Areas of specialization include (but are not limited to):
- Christian Education
- Ecological Ministries
- Worship, Music, and the Arts
- Spiritual Formation
- Social Justice Ministry
The remaining 12 credits will be electives.
Worship, Music, and the Arts Core Courses (12 Credits)
- PSTH 505 The Church at Worship: Worship
- PSTH 617 - The Arts of Worship
- (Students may enroll in select courses offered in CLA and Caspersen programs with permission.)

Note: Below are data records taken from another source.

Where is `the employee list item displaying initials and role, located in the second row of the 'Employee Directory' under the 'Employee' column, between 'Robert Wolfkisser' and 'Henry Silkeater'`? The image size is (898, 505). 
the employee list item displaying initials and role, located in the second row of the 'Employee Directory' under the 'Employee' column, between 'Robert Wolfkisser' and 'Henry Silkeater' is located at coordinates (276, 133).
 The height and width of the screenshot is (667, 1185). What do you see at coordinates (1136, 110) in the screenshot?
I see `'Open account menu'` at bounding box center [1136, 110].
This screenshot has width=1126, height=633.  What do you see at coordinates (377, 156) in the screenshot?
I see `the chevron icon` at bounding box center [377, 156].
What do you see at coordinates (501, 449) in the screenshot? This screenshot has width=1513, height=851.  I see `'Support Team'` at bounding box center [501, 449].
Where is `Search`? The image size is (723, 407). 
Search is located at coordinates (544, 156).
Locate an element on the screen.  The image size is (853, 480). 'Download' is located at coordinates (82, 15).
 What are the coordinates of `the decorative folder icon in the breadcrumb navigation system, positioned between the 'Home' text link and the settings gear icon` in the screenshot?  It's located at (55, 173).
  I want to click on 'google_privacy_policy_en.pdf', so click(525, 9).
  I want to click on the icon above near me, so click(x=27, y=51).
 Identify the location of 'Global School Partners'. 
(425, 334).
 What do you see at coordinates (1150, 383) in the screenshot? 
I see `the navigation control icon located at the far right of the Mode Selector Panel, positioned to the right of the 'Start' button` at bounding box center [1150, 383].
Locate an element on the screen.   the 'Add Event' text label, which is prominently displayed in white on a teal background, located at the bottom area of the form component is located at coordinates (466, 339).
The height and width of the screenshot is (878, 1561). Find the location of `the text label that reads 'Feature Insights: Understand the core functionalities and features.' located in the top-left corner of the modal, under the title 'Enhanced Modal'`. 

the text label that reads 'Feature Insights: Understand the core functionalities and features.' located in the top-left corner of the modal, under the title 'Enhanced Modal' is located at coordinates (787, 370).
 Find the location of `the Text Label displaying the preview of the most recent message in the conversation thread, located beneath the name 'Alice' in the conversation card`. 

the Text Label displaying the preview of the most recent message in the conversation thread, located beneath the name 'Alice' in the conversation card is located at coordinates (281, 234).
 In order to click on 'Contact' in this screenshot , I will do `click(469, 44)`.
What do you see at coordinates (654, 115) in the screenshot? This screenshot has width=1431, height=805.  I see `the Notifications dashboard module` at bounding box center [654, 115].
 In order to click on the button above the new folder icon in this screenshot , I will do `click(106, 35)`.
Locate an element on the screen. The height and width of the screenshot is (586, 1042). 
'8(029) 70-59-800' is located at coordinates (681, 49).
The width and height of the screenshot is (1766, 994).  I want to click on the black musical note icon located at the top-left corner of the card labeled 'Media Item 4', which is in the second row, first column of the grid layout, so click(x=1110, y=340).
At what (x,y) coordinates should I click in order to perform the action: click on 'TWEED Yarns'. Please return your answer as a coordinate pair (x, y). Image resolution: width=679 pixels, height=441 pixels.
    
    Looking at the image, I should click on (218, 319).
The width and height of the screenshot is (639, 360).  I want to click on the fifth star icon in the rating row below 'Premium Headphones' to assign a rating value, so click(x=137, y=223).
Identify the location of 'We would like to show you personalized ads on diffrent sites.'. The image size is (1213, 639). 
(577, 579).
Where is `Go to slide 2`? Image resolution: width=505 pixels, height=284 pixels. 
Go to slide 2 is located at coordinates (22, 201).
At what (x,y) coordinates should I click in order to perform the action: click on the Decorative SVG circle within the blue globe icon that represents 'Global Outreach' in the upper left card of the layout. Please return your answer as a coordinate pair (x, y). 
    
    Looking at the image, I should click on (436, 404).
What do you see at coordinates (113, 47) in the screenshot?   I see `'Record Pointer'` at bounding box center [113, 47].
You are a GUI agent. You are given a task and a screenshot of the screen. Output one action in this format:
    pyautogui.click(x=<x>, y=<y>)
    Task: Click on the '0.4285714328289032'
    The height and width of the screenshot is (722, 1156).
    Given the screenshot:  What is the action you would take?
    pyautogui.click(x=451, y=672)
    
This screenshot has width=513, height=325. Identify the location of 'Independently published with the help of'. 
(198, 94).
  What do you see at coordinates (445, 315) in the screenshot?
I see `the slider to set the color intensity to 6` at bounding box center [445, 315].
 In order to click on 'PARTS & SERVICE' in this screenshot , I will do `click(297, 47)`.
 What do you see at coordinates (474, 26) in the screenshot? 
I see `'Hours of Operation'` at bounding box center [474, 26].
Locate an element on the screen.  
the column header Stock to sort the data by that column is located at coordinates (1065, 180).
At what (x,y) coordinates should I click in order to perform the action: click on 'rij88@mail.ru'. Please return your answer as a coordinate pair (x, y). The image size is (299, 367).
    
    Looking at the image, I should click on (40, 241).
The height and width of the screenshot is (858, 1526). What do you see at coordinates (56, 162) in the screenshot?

- PSTH 600 - Writing for Wor(d)ship
1 course from the following (Sacred Music Courses):
- PSTH 556 Church Music of the USA
- PSTH 558 The History of African American Church Music
- PSTH 559 Worship and Music in the Emerging Church
- PSTH 555 Hymnology
- PSTH 562 A Musical Study
- PSTH 563 Music of the World's Religions
The MA in Ministry program seeks to develop the following abilities in students:
- The ability to read and interpret scripture and other sacred texts with cultural sensitivity, ethical awareness, and a critical understanding of their histories, interpretations, and applications in church and society
- The ability to think critically and constructively regarding the area of ministry specialization
- The ability to work effectively in ministry as evidenced by the successful completion of a field education component
- The development of communal and personal practices that nourish spiritual and moral well-being
Students who wish to pursue ordination in the United Methodist Church through the MA in Ministry degree can do so with the following courses:
- Old Testament (3 credits) BBST 501 - Biblical Literature I: Torah, Prophets, Writings
- New Testament (3 credits) BBST 511 - Biblical Literature II: Gospels, Epistles, Apocalypse
- Church History (3 credits) CHST 502 - Church History 1or CHST 503 - Church History 2
- Systematic Theology (3 credits) TPHL 501 - Systematic Theology
- Worship (3 credits) PSTH 505, PSTH 506, or a course on UM Worship
- Mission of the Church (3 credits)
- Evangelism (3 credits) CHST 544 - Evangelism in the United Methodist Traditionor another evangelism course
- UM History, Doctrine and Polity (6 credits) CHST 560/CHST 561
- 3 credits in personal and spiritual formation
- 6 credits in field education/internships
Each UM Deacon candidate will designate an area of specialty as a deacon and take at least six credits of additional course work as well as completing the field education requirement in that area.
UM Deacon candidates may designate one the certification in camp and retreat ministries or the certification in spiritual formation.